The bill also could limit the military from striking back in cyberspace unless it has a certain level of confidence in its attribution for the source of an attack. Broadly speaking, the NDAA would further define the nation’s ability to wage cyberwar. Members of the National Security Council see the legislation to take a slice out of the president’s authority to independently launch military operations, a current U.S. official told CyberScoop. The official spoke on condition of anonymity to describe internal government deliberations.

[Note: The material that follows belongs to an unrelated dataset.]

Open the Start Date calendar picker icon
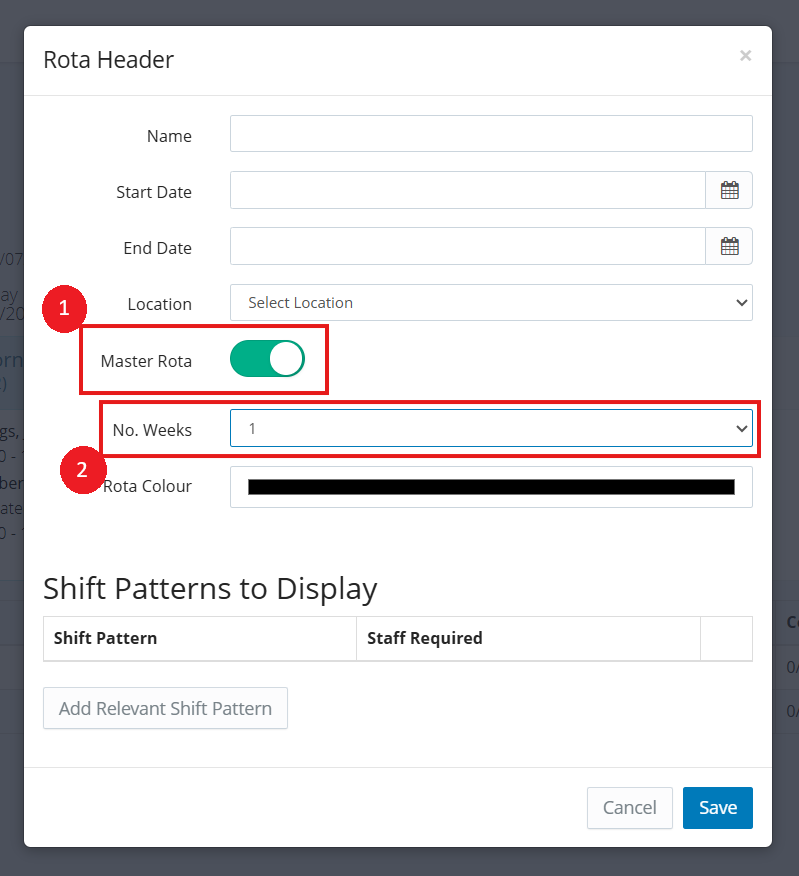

There’s also an ongoing discussion in Congress about replacing the Authorization for Use of Military Force (AUMF) that was initially passed following the Sept. 11 attacks. That authorization, among other things, grants the president the unilateral ability to order some military missions without a declaration of war by Congress.
Existing rules, stipulated by Presidential Policy Directive 20, dictate that the president alone must directly authorize any prospective cyber-operations intended to damage another country’s assets. That authorization comes through a chain of command that extends from the Pentagon to the White House.
CyberScoop previously reported that members of the National Security Council have been pushing to rescind PPD-20 and place some power in the hands of generals to conduct operations themselves.
Over the last several months, while lawmakers have debated language in the NDAA, there’s been a change of command in four different military branches. If the political gamesmanship in play becomes a reality, the heads of these units will be the ones responsible for deciding when and where attacks are launched.
Parts of these different units comprise a larger battalion, known as the Cyber Mission Force (CMF), which is run by the Fort Meade-based U.S. Cyber Command. Elevated to a unified combatant command on par with Strategic Command earlier this year, U.S. Cyber Command is led by the dual hat head of NSA, Gen. Paul Nakasone.
On July 2, Maj. Gen. Matthew Glavy will assume command of Marine Corps Forces Cyberspace Command. He previously served as the deputy director of operations at U.S. Cyber Command.
Lt. Gen. Stephen Fogarty recently took over at Army Cyber Command, which Nakasone had previously led. Fogarty previously served as the chief of staff at U.S. Cyber Command.
Adm. Timothy White, a longtime U.S. Cyber Command official who helped build and then led the CMF as its commander, became the commander for the Navy’s 10th Fleet Cyber Command on June 18. His predecessor, Vice Adm. Michael Gilday, left to become director of operations for the Joint Chiefs.
White’s replacement at U.S. Cyber Command is Air Force Brig. Gen. Timothy Haugh, a highly decorated military intelligence professional.
Lastly, Maj. Gen. Robert Skinner will soon take the top spot at the 24th Air Force, the service’s cyber division.